Aucun des pays soutenant le Hezbollah ou proche du Liban n’a réagi en réponse à la brutalité de l’attaque, ce qui était certainement attendu. L’armée israélienne s’est retrouvée bien seule face à ces propres fantômes et ses fantasmes. Même si cette dernière étend son offensive, un baroud d’honneur bien inutile et plutôt pathétique, les autorités parlent désormais d’un…échange de prisonniers (lien). Soit exactement ce que voulait la milice en enlevant les soldats de Tsahal, un échange de prisonniers tout en desserrant l’étau autour de Gaza. Que de temps et de vie auraient pu être économisés sans ces bidouillages orgueilleux et ses poussées de fièvre opportuniste n’est-ce pas ? Nous voilà quasiment revenus au point de départ.
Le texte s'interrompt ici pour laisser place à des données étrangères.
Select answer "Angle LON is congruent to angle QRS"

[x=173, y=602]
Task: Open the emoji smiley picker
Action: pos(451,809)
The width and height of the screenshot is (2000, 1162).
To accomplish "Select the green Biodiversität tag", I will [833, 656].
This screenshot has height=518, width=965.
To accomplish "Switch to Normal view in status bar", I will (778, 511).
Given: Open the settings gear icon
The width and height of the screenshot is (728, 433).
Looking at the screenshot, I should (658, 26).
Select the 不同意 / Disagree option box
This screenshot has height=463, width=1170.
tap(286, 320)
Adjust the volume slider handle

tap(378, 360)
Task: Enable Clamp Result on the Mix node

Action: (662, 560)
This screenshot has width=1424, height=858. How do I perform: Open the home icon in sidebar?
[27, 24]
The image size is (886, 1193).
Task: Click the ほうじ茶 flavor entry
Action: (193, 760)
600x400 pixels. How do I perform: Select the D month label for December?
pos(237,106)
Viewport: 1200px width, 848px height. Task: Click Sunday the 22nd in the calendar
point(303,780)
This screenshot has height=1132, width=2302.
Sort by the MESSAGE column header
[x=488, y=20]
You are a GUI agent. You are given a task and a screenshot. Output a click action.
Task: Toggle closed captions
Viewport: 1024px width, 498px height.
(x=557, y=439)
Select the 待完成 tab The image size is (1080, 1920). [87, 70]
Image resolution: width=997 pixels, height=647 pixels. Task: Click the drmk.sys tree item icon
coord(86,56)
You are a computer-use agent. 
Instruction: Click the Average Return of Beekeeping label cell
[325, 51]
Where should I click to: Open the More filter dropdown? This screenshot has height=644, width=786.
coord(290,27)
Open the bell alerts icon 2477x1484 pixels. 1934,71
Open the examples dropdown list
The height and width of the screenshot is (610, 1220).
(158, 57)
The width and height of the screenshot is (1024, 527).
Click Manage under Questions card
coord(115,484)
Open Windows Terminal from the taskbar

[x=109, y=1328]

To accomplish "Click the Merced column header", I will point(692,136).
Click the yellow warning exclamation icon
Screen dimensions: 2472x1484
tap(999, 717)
Il faut donc donner une bonne leçon au Hezbollah pour envoyer un message…à l’Iran
L’autre leçon importante à tirer de cet épisode terrible, de cette guerre de trop, pourrait être celle de la limite de la « communication » et son usure dans le temps. En dépit du feu nourri des média complaisants et des éditos pleins de lamento sur le pauvre petit pays démocratique harcelé par de sanglants barbares barbus, les opinions publiques se sont montrées beaucoup moins versatiles qu’à l’accoutumée. Il faut dire que la disproportion de la réponse d’Israël à la capture de deux soldats sautait aux yeux des observateurs et à la figure des civils libanais. La tentative de diabolisation du Hezbollah (qui est tout sauf une sainte milice c’est certain), s’est heurtée aux images de carnage, à l’intransigeance du staff militaire israélien et au laconisme des porte paroles du gouvernement Olmert. Sans oublier que les deux campagnes punitives et simultanées visaient les deux seuls gouvernements démocratiques du Moyen Orient.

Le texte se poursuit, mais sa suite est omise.